Topiary gardening is for everyone – whether you are a homeowner, live in an apartment, consider yourself an experienced gardener or confess to having a “black thumb”. Whether your home is in Alaska or in tropical Florida, there is a topiary style for you. Topiaries are loved for their beauty and versatility. There is a range of display options for indoor and outdoor topiaries. You even have the choice of using preserved topiaries for your home or office.

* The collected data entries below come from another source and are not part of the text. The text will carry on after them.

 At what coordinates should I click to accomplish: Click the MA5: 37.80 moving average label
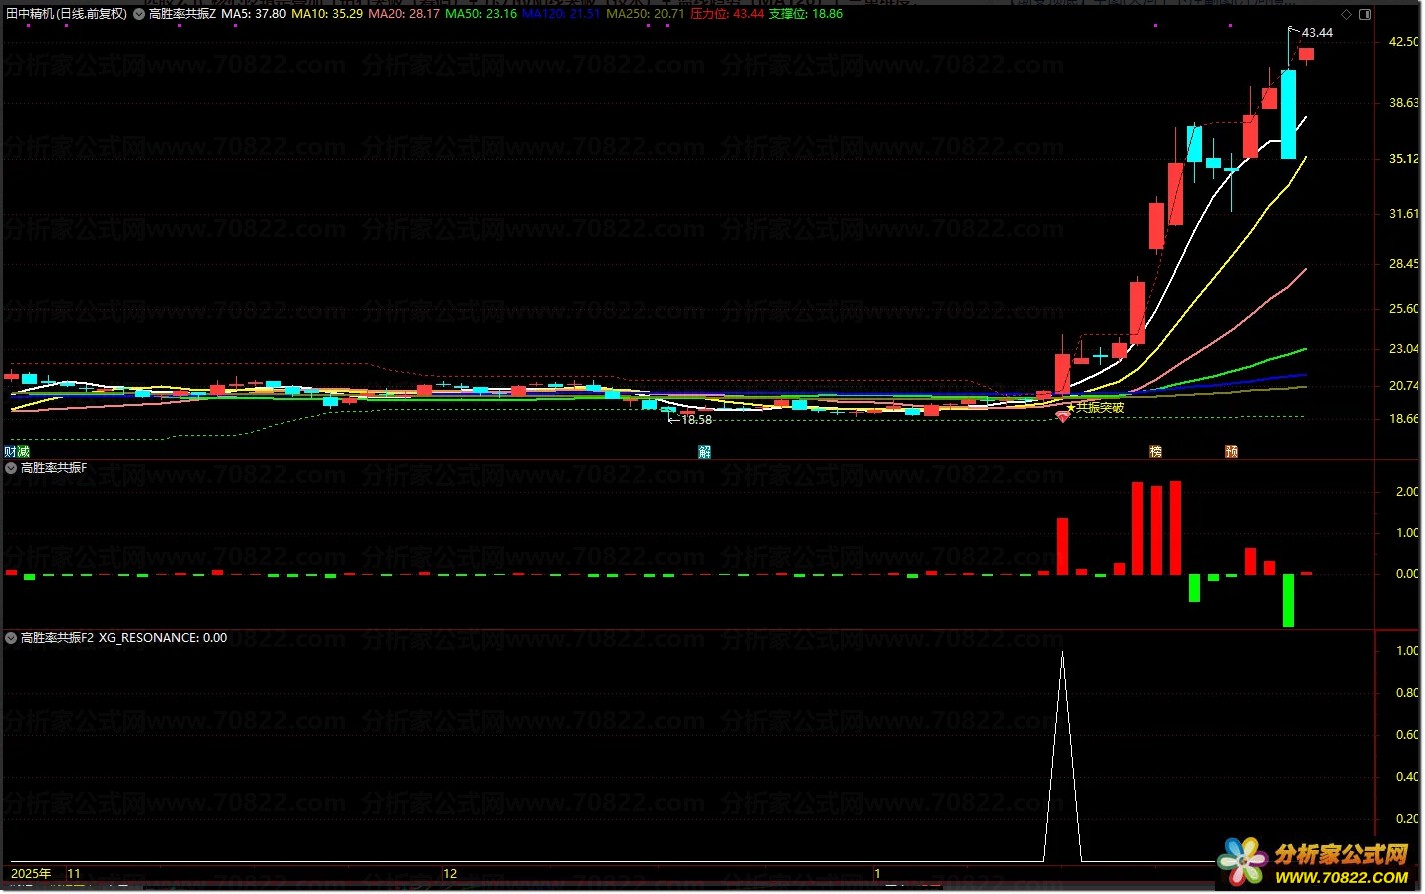254,14
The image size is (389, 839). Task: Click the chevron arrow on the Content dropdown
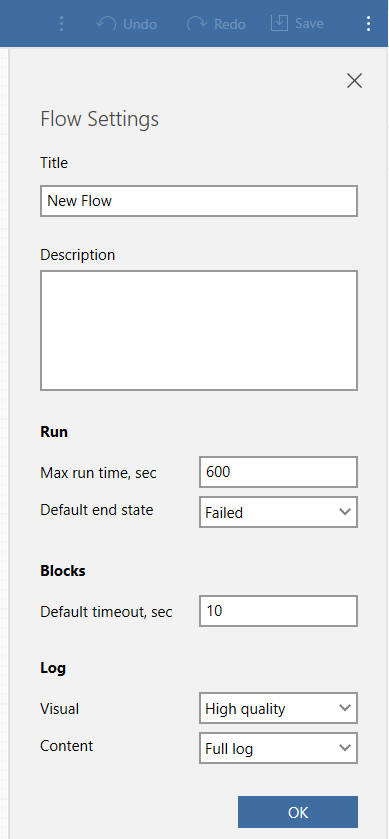tap(345, 748)
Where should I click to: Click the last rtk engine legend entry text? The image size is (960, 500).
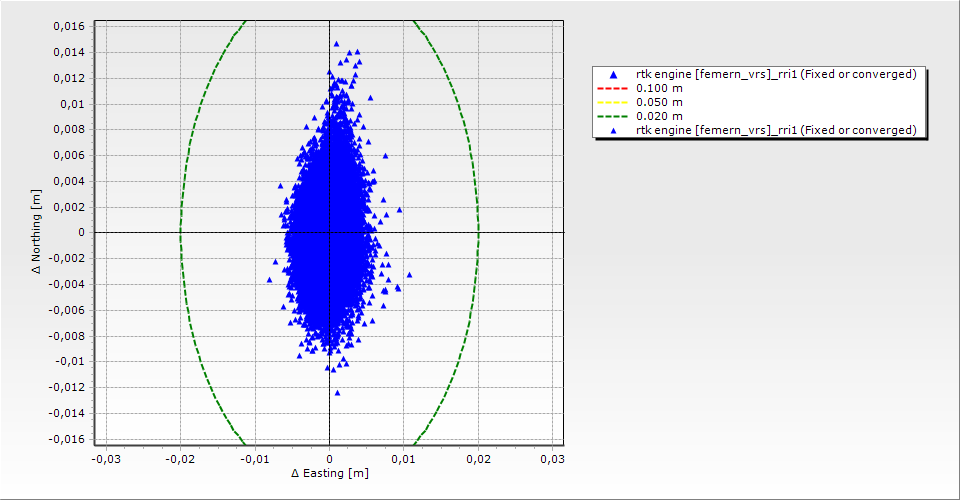[776, 130]
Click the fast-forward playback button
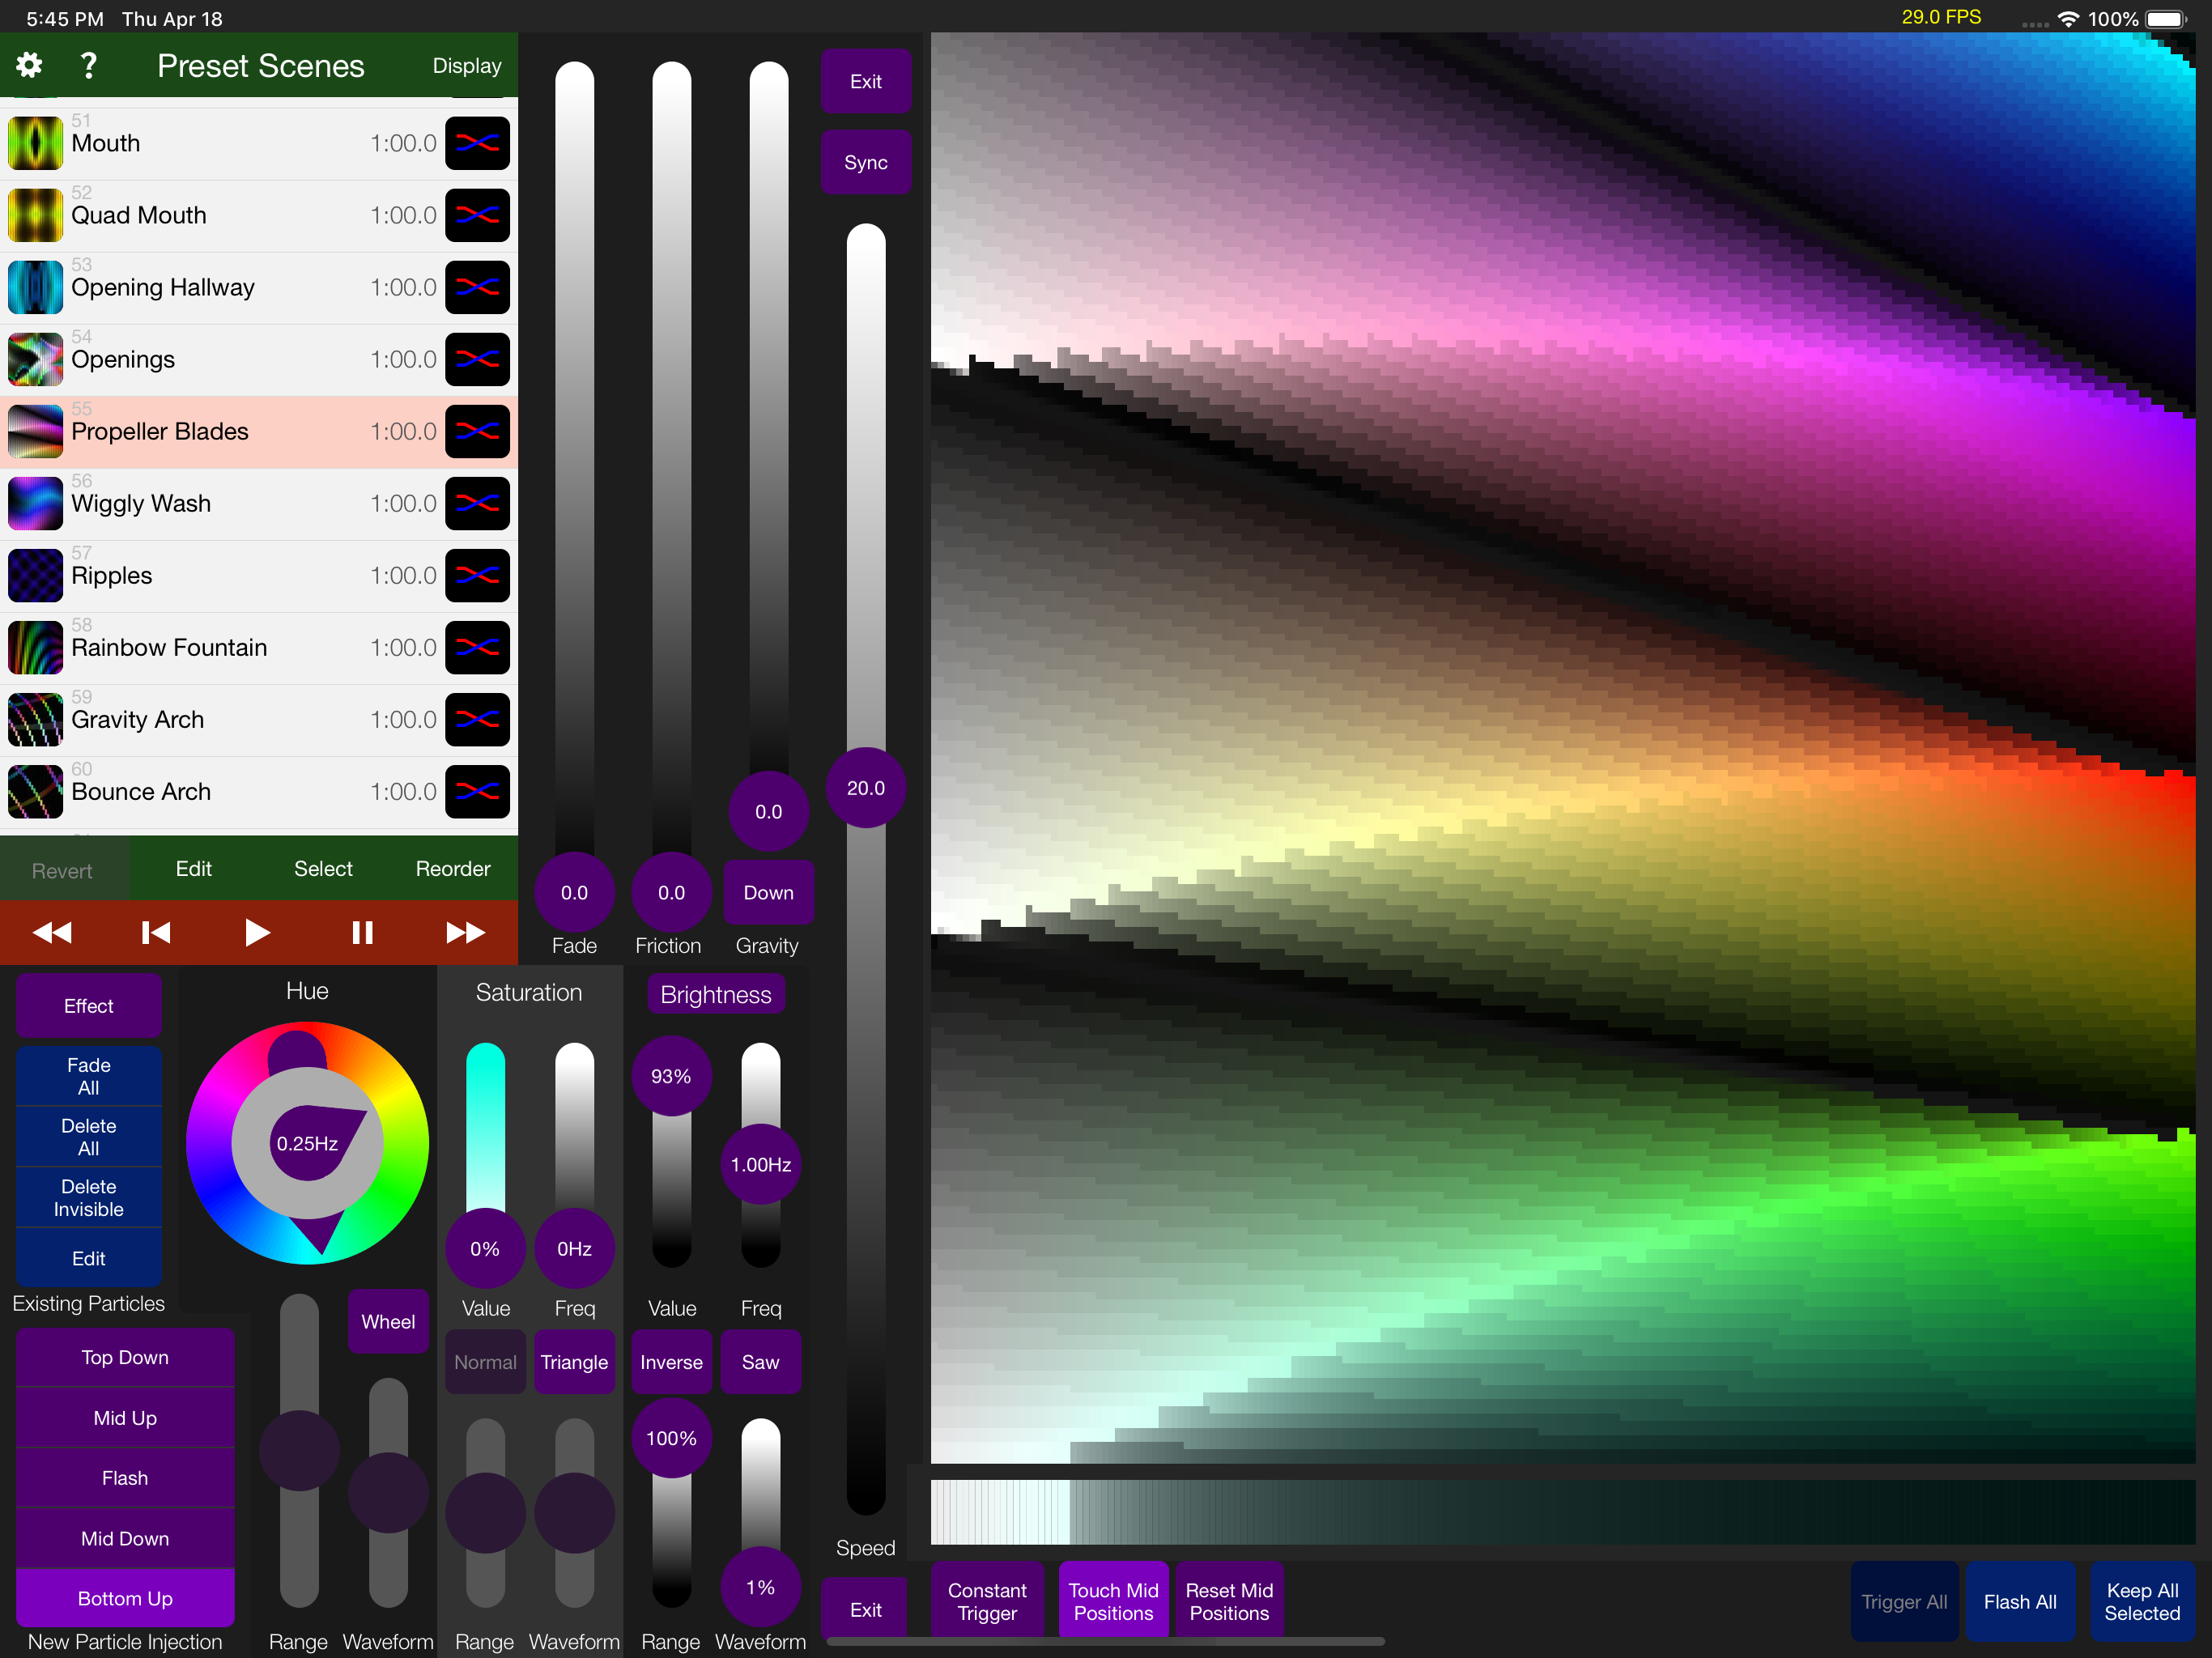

Boxwood topiary (most popular) has been the traditional choice for topiary for thousands of years. Its’ dense, evergreen leaves grow opposite in a rounded or slightly elongated shape. Leaf colors can range from blue-green to light green with variegation. Boxwoods grow well in zones 4-9 with partial to full sun. However, leaf bronzing can occur if the plant is exposed to intense summer sun or strong winds. There are varieties which have been bred to tolerate hot, full sun conditions. Boxwoods can grow in most soil types as long as the soil is well-drained.
The optimal varieties for boxwood topiary are small and slow-growing with dense foliage. This means the topiary shape can be maintained with occasional trimming. The boxwood’s natural shape should be considered when selecting varieties for topiary. Dwarf English boxwoods are recommended for round or small topiaries. Cone or spiral topiary styles do best with taller boxwoods. Korean boxwoods are more tolerant of cold weather than English varieties. A reputable garden center or local extension agent can recommend the best varieties for your area.
The classic topiary shapes are cone, square, spiral, globe, and obelisk. More fanciful shapes are created with wire forms. Topiaries in pots can be used as accents for other plantings or as décor for your outdoor spaces. Use large pots with good drainage. Trim growth during the spring or early summer to maintain shape. Small outdoor topiary also can be part of a vertical garden. Protect your topiary during the winter by moving it to a sheltered area such as a patio. Wrapping the topiary loosely with burlap or cardboard will safeguard it from damage.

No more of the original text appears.